За окнами заворочался далекий гром, и я услышала, как по стеклам забарабанил дождь.
— Наследница бури, — проговорил Альмир. Его ладони скользили по моей коже тихо, бережно, словно он хотел присвоить меня, сделать своей частью. Губы колдуна проложили дорожку из поцелуев от груди к животу и ниже, и я снова откликнулась тихим стоном, будто инструмент в руках настройщика. Я не могла понять, гром ли это грохочет снаружи или пульсирует кровь, и, когда Альмир наконец вошел в меня, за окнами разразилась гроза.
Он двигался медленно и неторопливо, но постепенно начал наращивать темп, проникая сильнее и глубже. Нежность уступила место яростной схватке, но насколько же сладкой была эта ярость! И потом, когда наслаждение обрушилось на меня соленой морской волной, я смогла лишь обмякнуть на кровати и прошептать:
— Альмир…
— Поли…на… — сдавленно прошептал он, и я почувствовала, как что-то горячее плеснуло по животу.
Гроза продолжала бушевать. Мокрые, опустошенные, смятые внезапным порывом, мы лежали, обнявшись, и не могли произнести ни слова, будто страсть лишила нас дара речи, оставив только язык чувств. Потом Альмир поцеловал меня в висок и негромко сказал:
— Поспи. Через час улетаем.
Гримнира оживили поздно ночью, когда все жители городка уснули, и никто даже случайно не увидел, как в поле за городком крошечная золотая статуя развернулась в огромное черное существо. Подгоняемый Никосом, дракон мчался сквозь тьму, а мы сидели в шатре и угрюмо молчали.

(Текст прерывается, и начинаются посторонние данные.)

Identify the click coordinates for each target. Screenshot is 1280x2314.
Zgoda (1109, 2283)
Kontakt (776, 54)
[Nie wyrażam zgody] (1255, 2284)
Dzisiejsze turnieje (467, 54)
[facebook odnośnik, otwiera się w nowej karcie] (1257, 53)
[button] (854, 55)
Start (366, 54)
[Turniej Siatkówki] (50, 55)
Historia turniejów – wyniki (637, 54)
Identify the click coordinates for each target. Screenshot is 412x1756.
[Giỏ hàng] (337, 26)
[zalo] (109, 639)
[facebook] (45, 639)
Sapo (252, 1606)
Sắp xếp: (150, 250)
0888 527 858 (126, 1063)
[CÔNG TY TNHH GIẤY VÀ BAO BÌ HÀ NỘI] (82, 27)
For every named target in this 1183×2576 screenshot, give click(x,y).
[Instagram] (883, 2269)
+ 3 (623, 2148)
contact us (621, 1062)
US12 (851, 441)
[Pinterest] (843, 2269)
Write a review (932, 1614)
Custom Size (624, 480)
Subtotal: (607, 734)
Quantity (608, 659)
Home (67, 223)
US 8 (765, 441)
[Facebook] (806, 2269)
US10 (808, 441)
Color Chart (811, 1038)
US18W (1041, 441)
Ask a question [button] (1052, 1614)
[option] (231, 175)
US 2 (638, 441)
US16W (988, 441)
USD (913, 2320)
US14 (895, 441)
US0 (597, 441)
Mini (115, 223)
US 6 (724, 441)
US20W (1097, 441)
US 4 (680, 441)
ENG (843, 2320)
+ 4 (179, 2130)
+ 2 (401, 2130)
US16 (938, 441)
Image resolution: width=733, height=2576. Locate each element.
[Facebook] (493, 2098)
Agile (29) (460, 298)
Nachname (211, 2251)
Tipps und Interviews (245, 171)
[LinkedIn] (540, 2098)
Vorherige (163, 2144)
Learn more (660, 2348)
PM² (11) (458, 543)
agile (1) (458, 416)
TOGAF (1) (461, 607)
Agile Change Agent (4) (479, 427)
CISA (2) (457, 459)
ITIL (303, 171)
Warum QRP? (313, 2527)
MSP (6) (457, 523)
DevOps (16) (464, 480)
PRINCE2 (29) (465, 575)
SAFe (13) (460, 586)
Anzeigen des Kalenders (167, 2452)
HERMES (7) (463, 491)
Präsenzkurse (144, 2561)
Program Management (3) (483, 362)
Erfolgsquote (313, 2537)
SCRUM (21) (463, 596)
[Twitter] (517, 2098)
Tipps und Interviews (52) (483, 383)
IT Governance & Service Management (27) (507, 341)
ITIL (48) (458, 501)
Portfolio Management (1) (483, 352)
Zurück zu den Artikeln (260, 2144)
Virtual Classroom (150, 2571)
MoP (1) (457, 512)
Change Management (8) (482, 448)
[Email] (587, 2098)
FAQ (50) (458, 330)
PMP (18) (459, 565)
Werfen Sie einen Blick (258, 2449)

Говорить не хотелось. Какой смысл лишний раз обсуждать неизбежное? Было ясно, что впереди нас не ждет ничего хорошего, и, когда Никос заглянул в шатер и позвал нас посмотреть, что происходит внизу, я почувствовала, как сердце оборвалось и с грохотом рухнуло куда-то в пятки.
Дракон приближался к огромному городу, и город горел. Охваченный пламенем со всех сторон, он был похож на гигантский алый цветок, распустившийся во мраке. Таонга ахнула и тотчас же зажала рот ладонями. Бекингем стал молиться. Я по привычке нашарила руку Альмира и сжала.
— Это столица, да? — негромко спросила я. Мне казалось, что я слышу отчаянные крики сгорающих заживо людей.
— Столица, — кивнул Альмир и мрачно добавил: — Макшайдер все-таки добрался раньше нас.
Несколько мгновений он молчал, пытаясь понять, что делать дальше, а потом произнес:
— Нужен дождь. Самый сильный ливень, который только бывает. Полина, ты справишься?
Я растерянно посмотрела на него и поняла, что от меня ждут только одного ответа.
— Нет, — прошептала я и сразу же добавила: — Но попробую.
Гримнир заложил круг и завис над горящей столицей. Альмир осторожно выбрался из шатра и, устроившись среди гребней дракона, протянул мне руку.
Господи боже, мне никогда еще не было так страшно. Кругом ночь, единственная стабильная вещь — это драконья спина, с которой так легко сорваться, а внизу объятый онем город. Гримнир равномерно взмахивал тяжелыми крыльями и испуганно фыркал: ему, морскому созданию, не нравились эти обжигающие рыжие лепестки.
— Мамочка… — прошептала я. Шатер казался вполне надежным укрытием, в шатре я ничего не боялась, но теперь, когда он остался за спиной, выяснилось, что драконья спина — это крайне неустойчивая штука. Альмир подхватил меня за запястье и усадил среди гребней.